池田 守男 資生堂 社長
信頼こそ経営の原点

ブランドとは一言で「企業活動に対する社会からの信頼」と考えている。個々の商品や品質だけでなく企業の理念、哲学が顧客から愛され、総称としてのコーポレートブランドが評価されることになる。信頼は企業が人格的な価値を備えてはじめて得られる。
初代社長である福原信三は信頼を得るための要点を「商品をして語らしめよ」「ものごとはすべてリッチでなくてはならない」「ブランドは世界で通用しなくてはならない」という3つの言葉で表現した。つまり、商品にこだわり、心の豊かさを追求し、世界の顧客に貢献せよということだ。

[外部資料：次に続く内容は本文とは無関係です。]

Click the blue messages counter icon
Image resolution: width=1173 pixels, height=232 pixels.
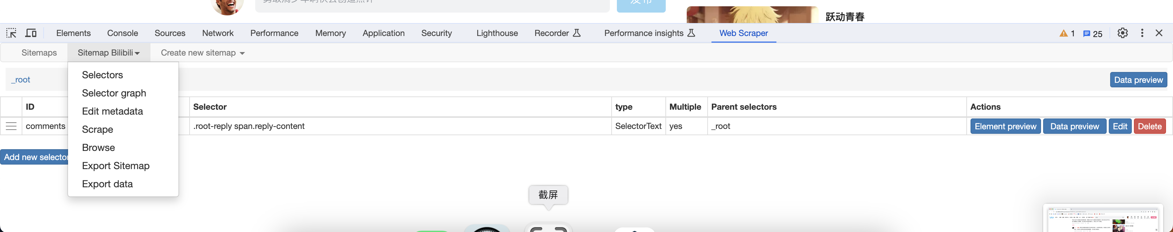click(1092, 34)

この理念を実現するため、2代目社長の松本昇が構築したのが日本初のボランタリーチェーン制度だ。当社の商品だけでなく、理念までも顧客に伝える販売店網だ。
しかし、過去の成功体験に固執していては進歩はない。伝統を尊重しつつ時代が求める革新を断行してこそ、ブランド力が維持できる。

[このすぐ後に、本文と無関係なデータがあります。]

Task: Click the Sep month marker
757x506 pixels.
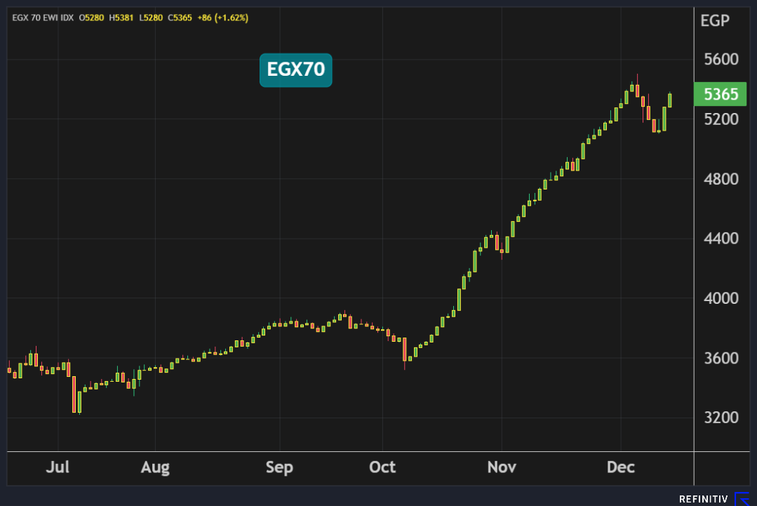Action: click(x=279, y=467)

私が社長に就任した時、資生堂は偏在在庫にあえいでいた。このため、100近くあった商品ブランド数を2004年度末までに約3分の1に集約する決断をした。さらに、「店頭基点」という言葉を掲げ、店頭をメーカーである資生堂、販売店、消費者の3者が出会う場所として位置づけた。
商品を通じて日本の伝統的な「おもてなしの心」を伝える手法として、生産現場に「匠工房」という手法も導入した。これはラインで大量生産するのではなく、1人の作業員が充てんから仕上げまで商品を丹念に作り上げるセル生産方式だ。
しかも、単なるセル生産ではなく、出来上がった商品の外箱に作業員の名前を刻印している。作り手の真心と技術のすべてを注ぎ込み、商品を「作品」に昇華させたいと考えている。この外箱を見た販売店店主が作業員に感謝の手紙を送るといった事例も出ている。作業員にとっては何よりの励みになる。
世界の高級ブランドを扱う業界では「愛情を込める」ということが重要なテーマになりつつある。資生堂でも今年を「愛情商い元年」とし、研究開発、生産、物流、販売などすべての活動において顧客との心の触れ合いを大切にしていきたい。この活動を通じてこそ、ブランド力の源泉である社会的信頼を得られると確信している。